TORONTO—Most small businesses have no plan to deal with the impact of a falling loonie on their bottom line and are instead taking ad hoc steps like reducing costs or altering prices, according to a poll by the Canadian Imperial Bank of Commerce (CIBC).
A poll of 500 businesses by CIBC found 65 per cent had no plan to deal with a lower Canadian dollar even though more than one-third were worried about the impact of a lower currency.
“We’ve had such a consistently strong dollar over the last seven or eight years that … people started to run their business in way that they forgot about that impact,” said Shelley Swanlund, vice-president of business banking and head of small business at CIBC.
“As they (now) see that impact quarter over quarter, they’re starting to have a realization of the implications.”
Importers are the most likely business owners to be concerned (86 per cent) given the potential for higher costs if the loonie drops relative to the U.S. dollar, while 53 per cent of manufacturing companies and 44 per cent of wholesale and retail businesses were also worried.
Companies that have taken steps to deal with the impact of the loonie’s decline have generally opted to reduce spending, alter pricing and source new or alternative clients or suppliers. But while those may be natural reactions to dealing with a change in cash flow, Swanlund said, they aren’t likely to be sustainable in the long run.
Instead of short-term solutions, CIBC recommends small businesses put in place a plan to manage currency fluctuations and monitor that plan on an ongoing basis. That could involve holding US dollar accounts and having access to capital to address fluctuations in cash flow.

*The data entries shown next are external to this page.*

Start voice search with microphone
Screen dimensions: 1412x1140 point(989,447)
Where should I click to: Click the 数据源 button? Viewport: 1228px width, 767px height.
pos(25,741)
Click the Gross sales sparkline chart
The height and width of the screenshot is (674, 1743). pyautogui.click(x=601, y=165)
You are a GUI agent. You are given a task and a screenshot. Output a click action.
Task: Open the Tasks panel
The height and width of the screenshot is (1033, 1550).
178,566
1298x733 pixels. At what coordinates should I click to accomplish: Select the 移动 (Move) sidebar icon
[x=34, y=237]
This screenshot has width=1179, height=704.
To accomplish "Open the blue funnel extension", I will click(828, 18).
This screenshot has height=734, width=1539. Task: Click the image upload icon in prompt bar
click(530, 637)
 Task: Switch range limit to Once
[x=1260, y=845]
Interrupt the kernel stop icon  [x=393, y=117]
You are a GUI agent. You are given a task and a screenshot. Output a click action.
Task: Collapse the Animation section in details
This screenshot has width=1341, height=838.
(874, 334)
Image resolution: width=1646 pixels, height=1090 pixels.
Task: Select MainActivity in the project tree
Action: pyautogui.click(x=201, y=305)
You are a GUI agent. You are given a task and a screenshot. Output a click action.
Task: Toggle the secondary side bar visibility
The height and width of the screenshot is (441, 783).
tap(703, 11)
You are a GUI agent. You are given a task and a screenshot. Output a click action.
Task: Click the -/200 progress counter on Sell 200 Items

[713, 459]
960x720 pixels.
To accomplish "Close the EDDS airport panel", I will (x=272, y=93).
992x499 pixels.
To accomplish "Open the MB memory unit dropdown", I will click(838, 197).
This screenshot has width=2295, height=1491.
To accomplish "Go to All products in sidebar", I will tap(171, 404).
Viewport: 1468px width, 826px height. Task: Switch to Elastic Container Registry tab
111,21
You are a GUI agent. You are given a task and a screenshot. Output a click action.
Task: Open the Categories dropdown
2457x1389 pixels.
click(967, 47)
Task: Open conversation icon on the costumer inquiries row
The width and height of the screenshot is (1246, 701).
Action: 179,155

They should also build flexibility into their business model to be able to absorb changes to the loonie or other unexpected expenses by having access to an emergency reserve fund, whether it’s accumulated savings or a line of credit.
“There are so many ways they can protect themselves from fluctuation if they actually have a currency plan that recognizes that the dollar will move up and down, within a certain variance,” she said.
“They’re actually simple things, but they do take some time for the business owners to sit down and go through the impact to their business.”
On regional basis, business owners in Manitoba and Saskatchewan were the most worried, while those in Atlantic Canada were the most unprepared.
The Canadian dollar has been trending upward of late after trading below 89 cents US in late March, closing at 91.56 cents US on Tuesday. However that is still well below its 2014 high of 93.99 cents US on Jan. 3, while the currency hasn’t seen parity with the U.S. dollar since February 2013.
The poll was conducted online by Leger from Feb. 12 to 19, among a representative sample of English- and French-speaking business owners or decision-makers in Canadian companies with 500 employees or less.
The polling industry’s professional body, the Marketing Research and Intelligence Association, says online surveys cannot be assigned a margin of error because they do not randomly sample the population.